The CurrentUICulture property will be set implicitly if an application does specify a CurrentUICulture. If CurrentUICulture is not set explicitly in an application's code, it is set by the GetUserDefaultUILanguage function on Windows 2000 and Windows XP Multilingual User Interface (MUI) products where the end user can set the default language. If the user's UI language is not set, it will be set by the system-installed language, which is the language of the operating system's resources.
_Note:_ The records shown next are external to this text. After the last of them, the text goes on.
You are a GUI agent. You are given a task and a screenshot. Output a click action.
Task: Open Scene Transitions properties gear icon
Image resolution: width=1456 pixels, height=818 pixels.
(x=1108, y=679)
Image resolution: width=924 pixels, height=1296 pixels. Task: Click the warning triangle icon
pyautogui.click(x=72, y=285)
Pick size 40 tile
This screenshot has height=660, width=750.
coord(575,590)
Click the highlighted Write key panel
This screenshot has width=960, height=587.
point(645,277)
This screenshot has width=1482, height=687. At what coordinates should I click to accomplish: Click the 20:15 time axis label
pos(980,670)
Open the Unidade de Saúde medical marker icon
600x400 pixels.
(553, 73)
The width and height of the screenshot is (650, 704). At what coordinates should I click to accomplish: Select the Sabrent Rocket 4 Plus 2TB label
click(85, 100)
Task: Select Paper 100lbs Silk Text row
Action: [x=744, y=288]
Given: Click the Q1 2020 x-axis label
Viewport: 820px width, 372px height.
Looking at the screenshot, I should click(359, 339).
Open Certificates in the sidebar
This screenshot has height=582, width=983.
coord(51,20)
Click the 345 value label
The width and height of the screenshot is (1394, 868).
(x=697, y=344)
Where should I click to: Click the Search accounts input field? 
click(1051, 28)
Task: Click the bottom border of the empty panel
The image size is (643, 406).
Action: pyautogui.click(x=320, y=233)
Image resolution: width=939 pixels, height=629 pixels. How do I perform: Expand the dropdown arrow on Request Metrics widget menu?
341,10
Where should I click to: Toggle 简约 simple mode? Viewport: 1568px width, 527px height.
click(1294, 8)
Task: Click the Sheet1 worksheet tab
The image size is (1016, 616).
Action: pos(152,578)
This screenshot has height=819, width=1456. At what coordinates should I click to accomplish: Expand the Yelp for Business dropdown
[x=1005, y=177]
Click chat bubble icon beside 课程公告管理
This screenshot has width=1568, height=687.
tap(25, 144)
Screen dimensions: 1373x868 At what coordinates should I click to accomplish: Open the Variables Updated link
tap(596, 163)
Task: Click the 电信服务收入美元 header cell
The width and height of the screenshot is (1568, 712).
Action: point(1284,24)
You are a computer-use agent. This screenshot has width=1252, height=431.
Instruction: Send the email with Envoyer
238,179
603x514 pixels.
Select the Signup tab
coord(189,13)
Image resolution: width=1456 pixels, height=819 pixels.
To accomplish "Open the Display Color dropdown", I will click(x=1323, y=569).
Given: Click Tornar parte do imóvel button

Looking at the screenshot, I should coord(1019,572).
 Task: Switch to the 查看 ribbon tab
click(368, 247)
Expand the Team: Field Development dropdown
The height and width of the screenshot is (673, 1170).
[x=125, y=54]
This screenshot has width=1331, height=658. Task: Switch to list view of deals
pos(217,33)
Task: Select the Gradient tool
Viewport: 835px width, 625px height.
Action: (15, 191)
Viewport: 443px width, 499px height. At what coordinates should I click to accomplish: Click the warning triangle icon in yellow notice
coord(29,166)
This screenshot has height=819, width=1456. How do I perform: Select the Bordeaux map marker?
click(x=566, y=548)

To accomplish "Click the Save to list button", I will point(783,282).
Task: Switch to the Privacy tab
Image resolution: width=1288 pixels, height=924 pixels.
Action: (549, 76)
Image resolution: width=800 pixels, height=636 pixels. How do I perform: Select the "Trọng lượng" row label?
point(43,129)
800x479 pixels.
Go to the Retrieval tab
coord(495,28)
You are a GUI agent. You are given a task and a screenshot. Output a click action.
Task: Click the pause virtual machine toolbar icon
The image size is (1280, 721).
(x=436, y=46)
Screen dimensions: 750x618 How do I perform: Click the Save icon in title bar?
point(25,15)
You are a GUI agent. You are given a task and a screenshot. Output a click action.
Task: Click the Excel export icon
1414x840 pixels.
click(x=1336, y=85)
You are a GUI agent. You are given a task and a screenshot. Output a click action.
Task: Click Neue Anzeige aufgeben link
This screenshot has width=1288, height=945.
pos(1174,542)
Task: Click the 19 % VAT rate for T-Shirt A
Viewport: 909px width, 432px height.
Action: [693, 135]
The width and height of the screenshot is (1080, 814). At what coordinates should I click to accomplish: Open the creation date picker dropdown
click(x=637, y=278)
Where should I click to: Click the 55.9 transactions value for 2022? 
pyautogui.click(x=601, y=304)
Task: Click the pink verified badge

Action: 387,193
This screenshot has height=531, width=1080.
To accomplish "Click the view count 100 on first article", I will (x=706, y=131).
If an application is Web-based, the CurrentUICulture can be set explicitly in application code to the user's browser accept language.

serhio
+1  A: 

What about installing an English OS the next time you reinstall your computer? This has the additional advantage that you software is tested on a non-French OS, making sure you don't accidentally hard-code OS-language-specific stuff in your software (e.g. "C:\Programmes", "PCNAME\Administrateurs", ...).

Heinzi
:D I'd like to work on a English OS computer. But. I don't reinstall very frequently my OS, thanks to God. And, after that, I'd better hardcode(unintentionally) "Administrateurs" than "Administrators" etc. because the french programs targets mainly the French OS computers :)
serhio
Good point. We're having the same issue here (German-language OS), and *only me* switching to an English OS has worked quite fine. Thus, the software is tested on a German OS (on my co-worker's machines) as well as on an English OS.